# Exercise goal
Extract every line below, verbatim.

[Pixel coordinate grounding data]

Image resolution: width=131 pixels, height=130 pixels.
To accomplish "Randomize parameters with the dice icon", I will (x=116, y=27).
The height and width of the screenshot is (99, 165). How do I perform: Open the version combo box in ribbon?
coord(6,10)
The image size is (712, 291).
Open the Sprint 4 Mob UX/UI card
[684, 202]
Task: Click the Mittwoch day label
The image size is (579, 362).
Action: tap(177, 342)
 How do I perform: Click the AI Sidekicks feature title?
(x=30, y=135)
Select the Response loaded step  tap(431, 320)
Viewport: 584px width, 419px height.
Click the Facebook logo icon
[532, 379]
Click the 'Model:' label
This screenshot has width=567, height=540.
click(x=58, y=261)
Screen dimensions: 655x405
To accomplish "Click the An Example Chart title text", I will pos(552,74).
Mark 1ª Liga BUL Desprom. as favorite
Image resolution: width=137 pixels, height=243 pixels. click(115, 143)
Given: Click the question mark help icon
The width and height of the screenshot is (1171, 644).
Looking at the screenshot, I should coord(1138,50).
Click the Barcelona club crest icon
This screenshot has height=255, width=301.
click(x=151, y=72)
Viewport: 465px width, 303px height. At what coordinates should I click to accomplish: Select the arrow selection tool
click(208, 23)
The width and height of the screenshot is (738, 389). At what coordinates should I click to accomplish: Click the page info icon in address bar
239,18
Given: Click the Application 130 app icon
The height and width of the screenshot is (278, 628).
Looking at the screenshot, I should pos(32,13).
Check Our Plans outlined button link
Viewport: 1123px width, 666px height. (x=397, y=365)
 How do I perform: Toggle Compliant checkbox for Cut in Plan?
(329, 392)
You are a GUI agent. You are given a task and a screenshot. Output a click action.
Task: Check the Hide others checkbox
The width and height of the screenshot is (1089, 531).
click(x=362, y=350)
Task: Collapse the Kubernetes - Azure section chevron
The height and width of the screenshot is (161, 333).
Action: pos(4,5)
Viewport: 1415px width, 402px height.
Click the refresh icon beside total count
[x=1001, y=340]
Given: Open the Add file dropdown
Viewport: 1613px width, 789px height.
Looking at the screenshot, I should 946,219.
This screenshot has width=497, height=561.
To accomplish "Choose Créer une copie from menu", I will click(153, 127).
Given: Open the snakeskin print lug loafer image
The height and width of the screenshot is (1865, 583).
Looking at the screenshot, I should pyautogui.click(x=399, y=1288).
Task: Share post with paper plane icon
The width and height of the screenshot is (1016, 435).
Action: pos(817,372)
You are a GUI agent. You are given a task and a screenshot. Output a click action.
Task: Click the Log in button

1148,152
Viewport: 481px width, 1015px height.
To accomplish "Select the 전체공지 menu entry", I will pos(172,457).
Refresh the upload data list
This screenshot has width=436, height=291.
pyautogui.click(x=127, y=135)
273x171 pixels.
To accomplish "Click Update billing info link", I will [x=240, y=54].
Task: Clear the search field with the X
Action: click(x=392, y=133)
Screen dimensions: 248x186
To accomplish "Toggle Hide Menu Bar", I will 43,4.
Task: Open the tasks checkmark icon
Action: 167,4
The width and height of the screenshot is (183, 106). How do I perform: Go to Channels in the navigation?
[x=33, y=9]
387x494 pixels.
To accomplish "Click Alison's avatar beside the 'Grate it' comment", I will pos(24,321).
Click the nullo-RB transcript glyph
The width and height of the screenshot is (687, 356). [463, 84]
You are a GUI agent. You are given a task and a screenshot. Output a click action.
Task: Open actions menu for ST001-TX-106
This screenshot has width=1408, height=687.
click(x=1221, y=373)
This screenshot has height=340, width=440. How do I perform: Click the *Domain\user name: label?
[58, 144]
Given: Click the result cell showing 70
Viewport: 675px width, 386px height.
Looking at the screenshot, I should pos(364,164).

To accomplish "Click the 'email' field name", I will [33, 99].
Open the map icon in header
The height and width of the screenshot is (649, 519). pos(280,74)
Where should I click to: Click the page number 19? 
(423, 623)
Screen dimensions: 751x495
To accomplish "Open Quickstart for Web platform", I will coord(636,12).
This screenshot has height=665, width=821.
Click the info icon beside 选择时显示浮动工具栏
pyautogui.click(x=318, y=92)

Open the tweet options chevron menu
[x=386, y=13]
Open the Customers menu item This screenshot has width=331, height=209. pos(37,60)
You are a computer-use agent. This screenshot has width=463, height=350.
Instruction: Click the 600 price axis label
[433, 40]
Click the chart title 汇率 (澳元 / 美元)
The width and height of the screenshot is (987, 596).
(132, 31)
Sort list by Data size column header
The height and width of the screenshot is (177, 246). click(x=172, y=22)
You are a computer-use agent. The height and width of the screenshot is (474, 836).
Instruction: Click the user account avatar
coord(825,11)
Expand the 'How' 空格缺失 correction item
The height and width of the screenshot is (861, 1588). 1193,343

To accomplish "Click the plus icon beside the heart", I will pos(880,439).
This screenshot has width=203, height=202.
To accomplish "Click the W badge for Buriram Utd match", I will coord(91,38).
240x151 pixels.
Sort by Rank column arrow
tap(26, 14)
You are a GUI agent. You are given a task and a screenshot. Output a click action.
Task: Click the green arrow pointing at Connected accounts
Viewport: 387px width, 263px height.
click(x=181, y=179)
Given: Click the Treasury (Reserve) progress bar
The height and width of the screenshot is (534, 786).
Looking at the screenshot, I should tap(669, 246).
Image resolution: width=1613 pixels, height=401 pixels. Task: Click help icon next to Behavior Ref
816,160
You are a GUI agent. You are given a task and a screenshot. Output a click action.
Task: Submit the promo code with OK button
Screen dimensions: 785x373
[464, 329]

# Solution for this problem
Image resolution: width=131 pixels, height=130 pixels.
To accomplish "Randomize parameters with the dice icon", I will (x=116, y=27).
The height and width of the screenshot is (99, 165). How do I perform: Open the version combo box in ribbon?
coord(6,10)
The image size is (712, 291).
Open the Sprint 4 Mob UX/UI card
[684, 202]
Task: Click the Mittwoch day label
The image size is (579, 362).
Action: tap(177, 342)
 How do I perform: Click the AI Sidekicks feature title?
(x=30, y=135)
Select the Response loaded step  tap(431, 320)
Viewport: 584px width, 419px height.
Click the Facebook logo icon
[532, 379]
Click the 'Model:' label
This screenshot has width=567, height=540.
click(x=58, y=261)
Screen dimensions: 655x405
To accomplish "Click the An Example Chart title text", I will pos(552,74).
Mark 1ª Liga BUL Desprom. as favorite
Image resolution: width=137 pixels, height=243 pixels. click(115, 143)
Given: Click the question mark help icon
The width and height of the screenshot is (1171, 644).
Looking at the screenshot, I should coord(1138,50).
Click the Barcelona club crest icon
This screenshot has height=255, width=301.
click(x=151, y=72)
Viewport: 465px width, 303px height. At what coordinates should I click to accomplish: Select the arrow selection tool
click(208, 23)
The width and height of the screenshot is (738, 389). At what coordinates should I click to accomplish: Click the page info icon in address bar
239,18
Given: Click the Application 130 app icon
The height and width of the screenshot is (278, 628).
Looking at the screenshot, I should pos(32,13).
Check Our Plans outlined button link
Viewport: 1123px width, 666px height. (x=397, y=365)
 How do I perform: Toggle Compliant checkbox for Cut in Plan?
(329, 392)
You are a GUI agent. You are given a task and a screenshot. Output a click action.
Task: Check the Hide others checkbox
The width and height of the screenshot is (1089, 531).
click(x=362, y=350)
Task: Collapse the Kubernetes - Azure section chevron
The height and width of the screenshot is (161, 333).
Action: pos(4,5)
Viewport: 1415px width, 402px height.
Click the refresh icon beside total count
[x=1001, y=340]
Given: Open the Add file dropdown
Viewport: 1613px width, 789px height.
Looking at the screenshot, I should 946,219.
This screenshot has width=497, height=561.
To accomplish "Choose Créer une copie from menu", I will click(153, 127).
Given: Open the snakeskin print lug loafer image
The height and width of the screenshot is (1865, 583).
Looking at the screenshot, I should pyautogui.click(x=399, y=1288).
Task: Share post with paper plane icon
The width and height of the screenshot is (1016, 435).
Action: pos(817,372)
You are a GUI agent. You are given a task and a screenshot. Output a click action.
Task: Click the Log in button

1148,152
Viewport: 481px width, 1015px height.
To accomplish "Select the 전체공지 menu entry", I will pos(172,457).
Refresh the upload data list
This screenshot has width=436, height=291.
pyautogui.click(x=127, y=135)
273x171 pixels.
To accomplish "Click Update billing info link", I will [x=240, y=54].
Task: Clear the search field with the X
Action: click(x=392, y=133)
Screen dimensions: 248x186
To accomplish "Toggle Hide Menu Bar", I will 43,4.
Task: Open the tasks checkmark icon
Action: 167,4
The width and height of the screenshot is (183, 106). How do I perform: Go to Channels in the navigation?
[x=33, y=9]
387x494 pixels.
To accomplish "Click Alison's avatar beside the 'Grate it' comment", I will pos(24,321).
Click the nullo-RB transcript glyph
The width and height of the screenshot is (687, 356). [463, 84]
You are a GUI agent. You are given a task and a screenshot. Output a click action.
Task: Open actions menu for ST001-TX-106
This screenshot has width=1408, height=687.
click(x=1221, y=373)
This screenshot has height=340, width=440. How do I perform: Click the *Domain\user name: label?
[58, 144]
Given: Click the result cell showing 70
Viewport: 675px width, 386px height.
Looking at the screenshot, I should pos(364,164).

To accomplish "Click the 'email' field name", I will [33, 99].
Open the map icon in header
The height and width of the screenshot is (649, 519). pos(280,74)
Where should I click to: Click the page number 19? 
(423, 623)
Screen dimensions: 751x495
To accomplish "Open Quickstart for Web platform", I will coord(636,12).
This screenshot has height=665, width=821.
Click the info icon beside 选择时显示浮动工具栏
pyautogui.click(x=318, y=92)

Open the tweet options chevron menu
[x=386, y=13]
Open the Customers menu item This screenshot has width=331, height=209. pos(37,60)
You are a computer-use agent. This screenshot has width=463, height=350.
Instruction: Click the 600 price axis label
[433, 40]
Click the chart title 汇率 (澳元 / 美元)
The width and height of the screenshot is (987, 596).
(132, 31)
Sort list by Data size column header
The height and width of the screenshot is (177, 246). click(x=172, y=22)
You are a computer-use agent. The height and width of the screenshot is (474, 836).
Instruction: Click the user account avatar
coord(825,11)
Expand the 'How' 空格缺失 correction item
The height and width of the screenshot is (861, 1588). 1193,343

To accomplish "Click the plus icon beside the heart", I will pos(880,439).
This screenshot has width=203, height=202.
To accomplish "Click the W badge for Buriram Utd match", I will coord(91,38).
240x151 pixels.
Sort by Rank column arrow
tap(26, 14)
You are a GUI agent. You are given a task and a screenshot. Output a click action.
Task: Click the green arrow pointing at Connected accounts
Viewport: 387px width, 263px height.
click(x=181, y=179)
Given: Click the Treasury (Reserve) progress bar
The height and width of the screenshot is (534, 786).
Looking at the screenshot, I should tap(669, 246).
Image resolution: width=1613 pixels, height=401 pixels. Task: Click help icon next to Behavior Ref
816,160
You are a GUI agent. You are given a task and a screenshot. Output a click action.
Task: Submit the promo code with OK button
Screen dimensions: 785x373
[464, 329]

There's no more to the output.